= Beginning of Section =

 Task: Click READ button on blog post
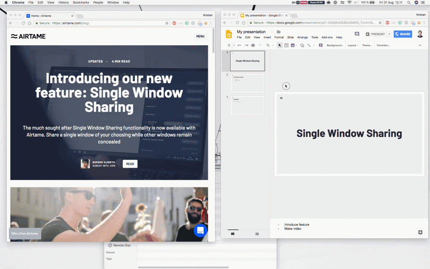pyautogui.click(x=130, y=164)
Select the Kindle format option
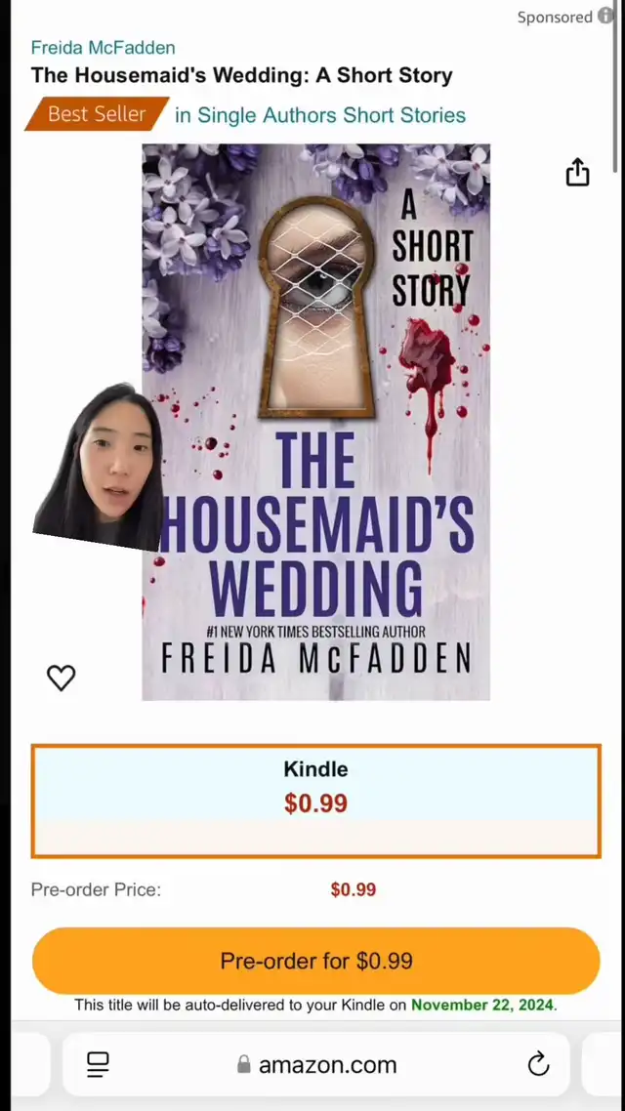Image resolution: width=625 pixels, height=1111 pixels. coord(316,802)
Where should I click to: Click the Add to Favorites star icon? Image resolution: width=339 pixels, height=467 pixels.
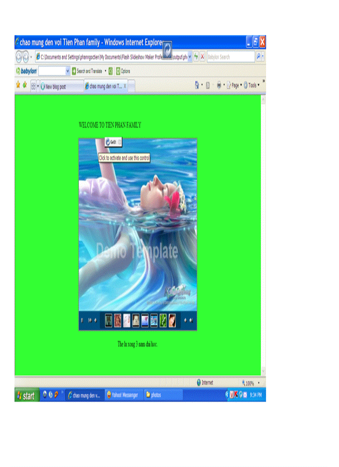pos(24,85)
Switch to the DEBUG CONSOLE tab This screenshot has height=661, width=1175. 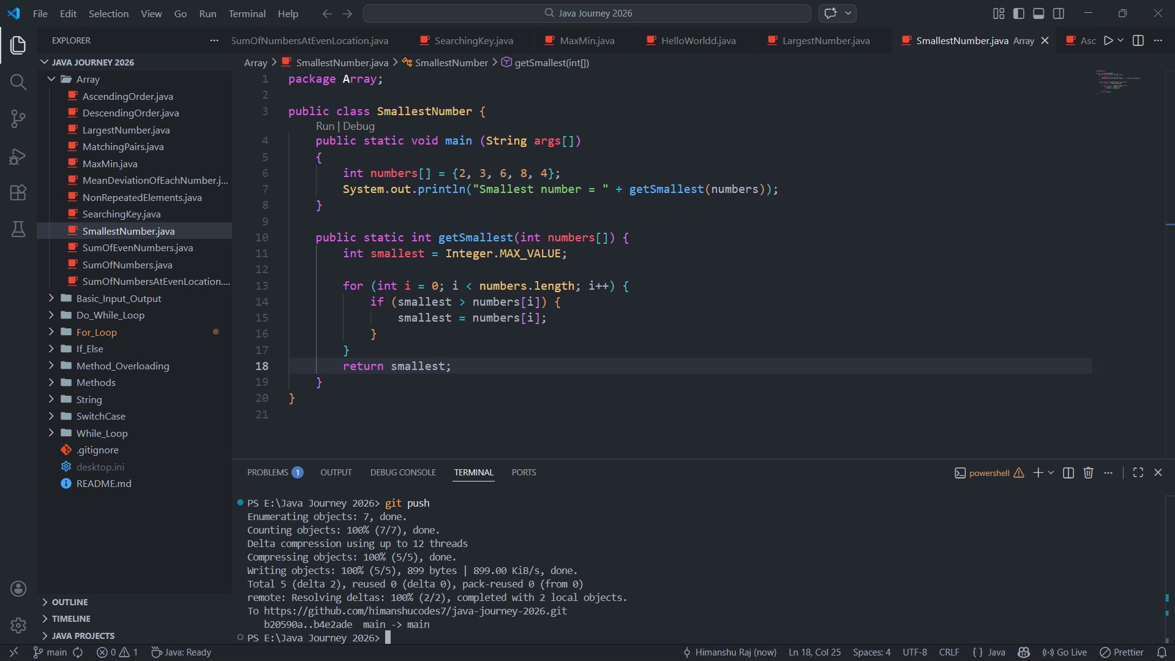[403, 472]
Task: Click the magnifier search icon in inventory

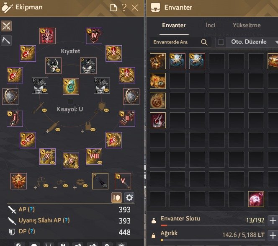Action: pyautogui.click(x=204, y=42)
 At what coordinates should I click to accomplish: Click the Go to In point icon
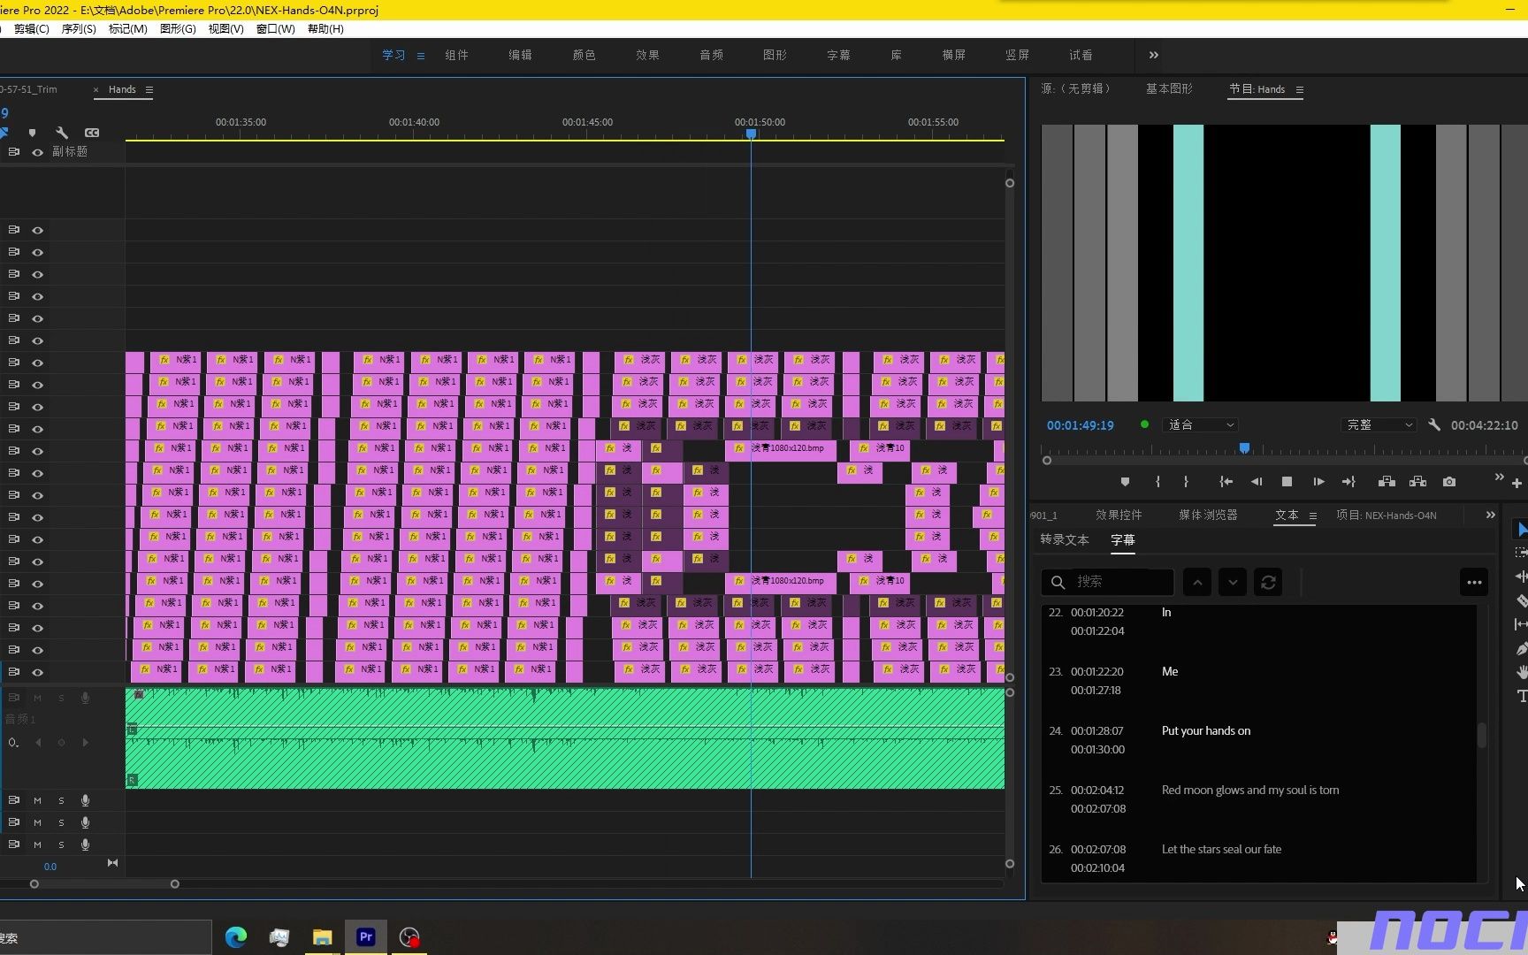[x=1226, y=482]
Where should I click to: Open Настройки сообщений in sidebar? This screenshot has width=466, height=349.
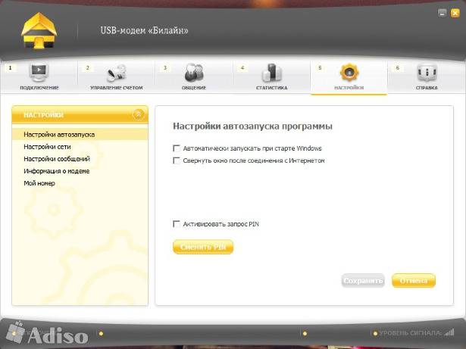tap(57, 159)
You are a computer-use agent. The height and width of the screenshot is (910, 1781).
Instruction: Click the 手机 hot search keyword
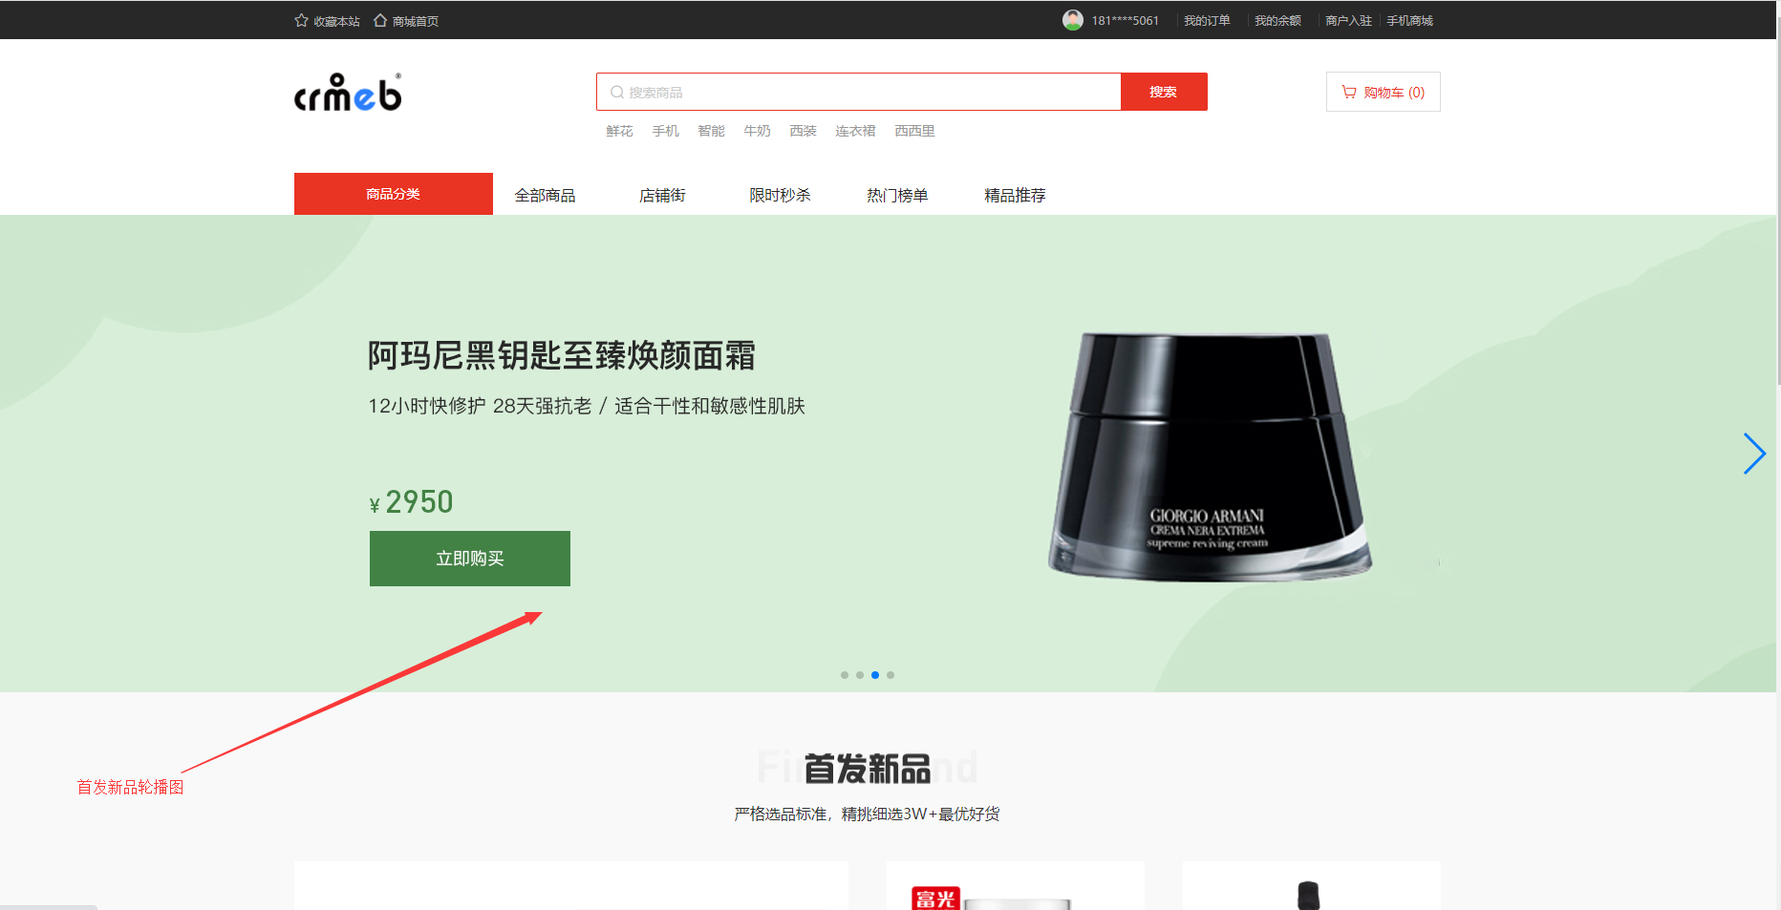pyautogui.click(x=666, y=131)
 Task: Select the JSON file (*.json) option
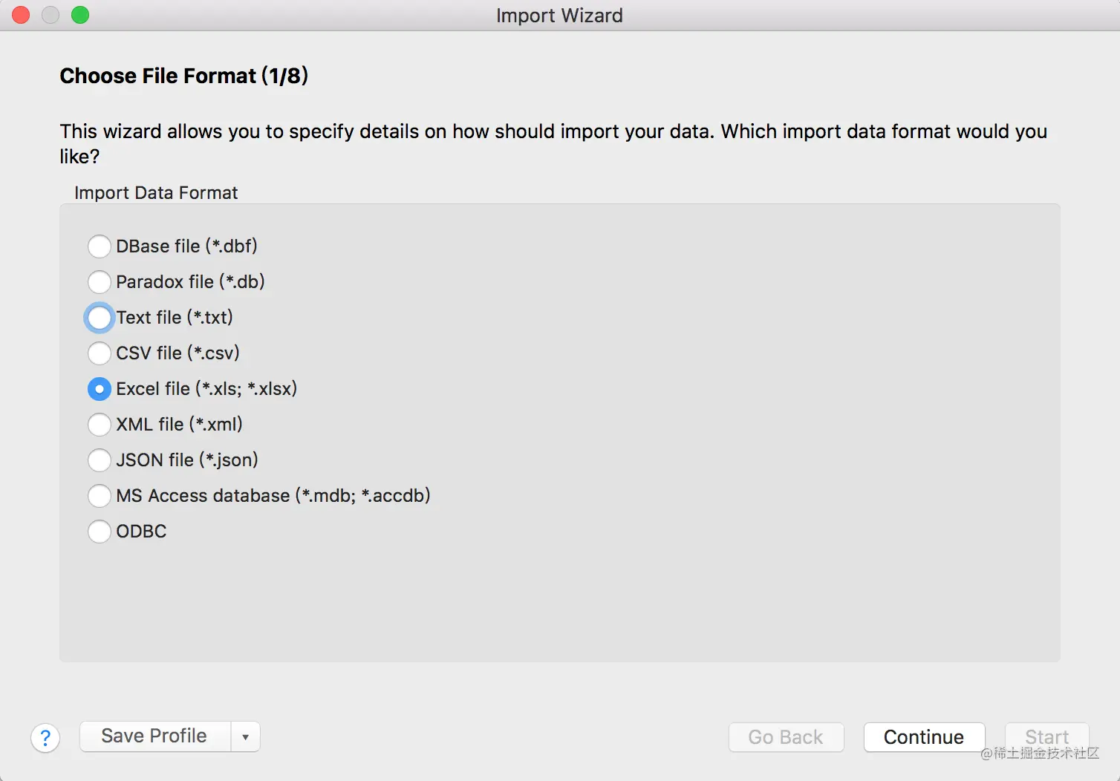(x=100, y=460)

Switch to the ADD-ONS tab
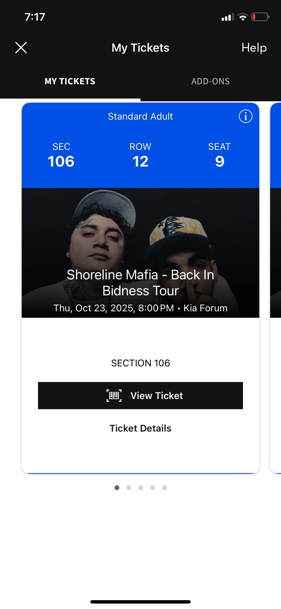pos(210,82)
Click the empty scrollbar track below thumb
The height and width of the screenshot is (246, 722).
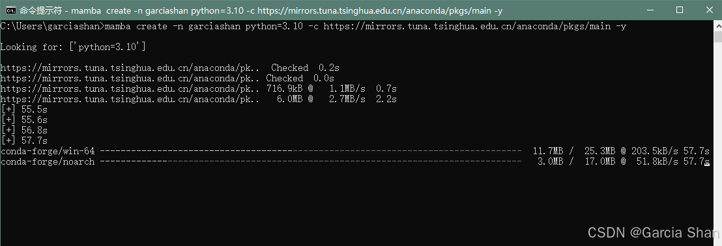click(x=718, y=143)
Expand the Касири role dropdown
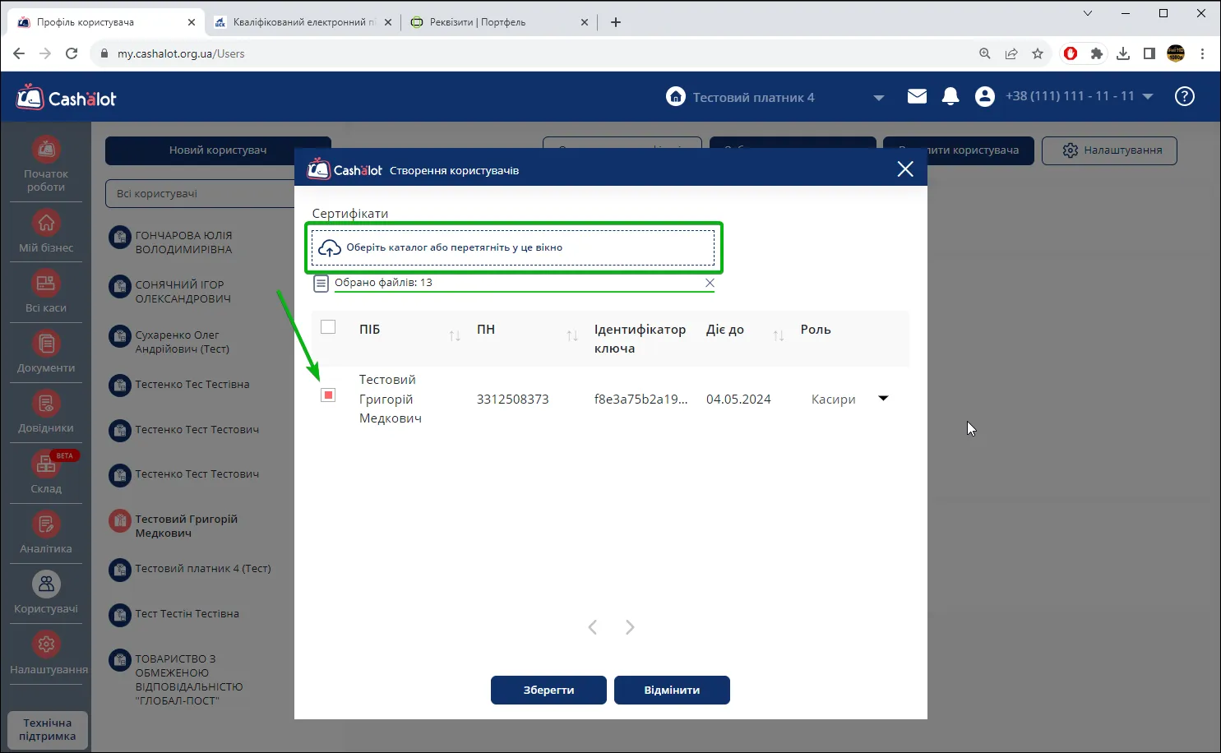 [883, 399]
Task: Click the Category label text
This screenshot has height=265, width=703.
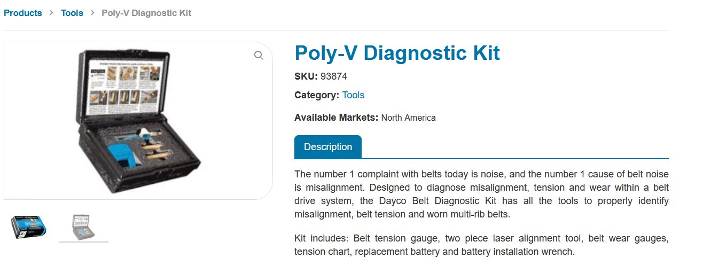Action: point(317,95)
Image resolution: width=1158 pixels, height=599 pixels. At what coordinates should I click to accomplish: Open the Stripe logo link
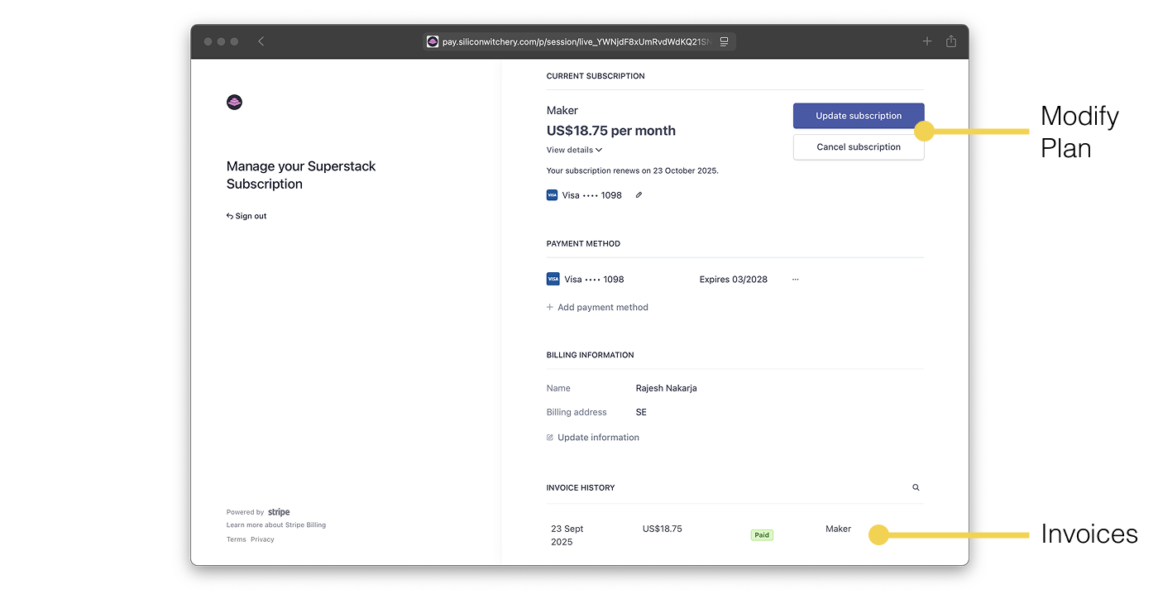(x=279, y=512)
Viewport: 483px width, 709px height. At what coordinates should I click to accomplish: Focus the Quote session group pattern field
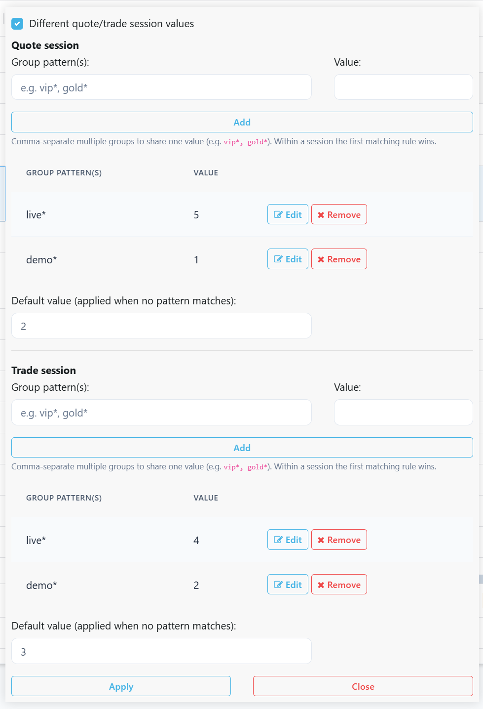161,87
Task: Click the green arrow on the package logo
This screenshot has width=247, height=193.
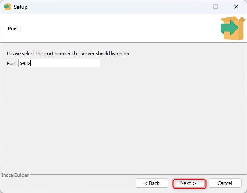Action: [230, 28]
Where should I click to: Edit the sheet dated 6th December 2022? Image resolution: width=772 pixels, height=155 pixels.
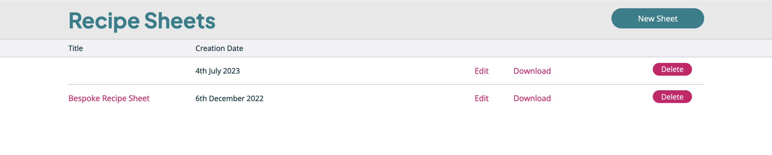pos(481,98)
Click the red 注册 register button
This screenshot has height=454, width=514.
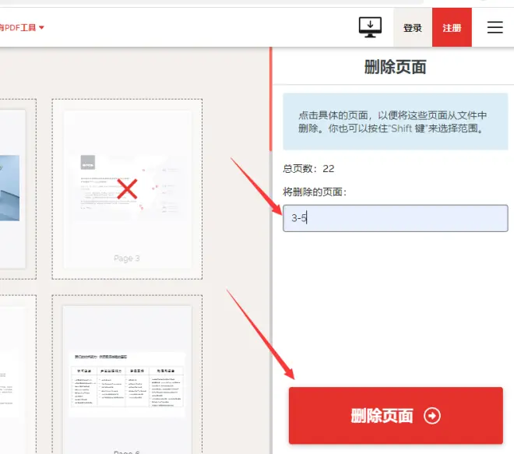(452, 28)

= End of Section =

§ Try it: Copy out only the lines beginning at the line with "Task: Select the JSON file (*.json) option" and ending at the last line of the entries. Keep them exact; drop pictures.

§ Exercise result:
 Task: Select the JSON file (*.json) option
(x=100, y=460)

Switch to the ADD-ONS tab
pos(210,82)
Click the empty scrollbar track below thumb
The height and width of the screenshot is (246, 722).
click(x=718, y=143)
Expand the Касири role dropdown
 [883, 399]
Task: Click the Category label text
This screenshot has height=265, width=703.
Action: point(317,95)
Image resolution: width=1158 pixels, height=599 pixels. At what coordinates should I click to accomplish: Open the Stripe logo link
(x=279, y=512)
Viewport: 483px width, 709px height. At what coordinates should I click to accomplish: Focus the Quote session group pattern field
161,87
Task: Click the green arrow on the package logo
This screenshot has width=247, height=193.
Action: [230, 28]
Where should I click to: Edit the sheet dated 6th December 2022? Image resolution: width=772 pixels, height=155 pixels.
pos(481,98)
Click the red 注册 register button
This screenshot has height=454, width=514.
(452, 28)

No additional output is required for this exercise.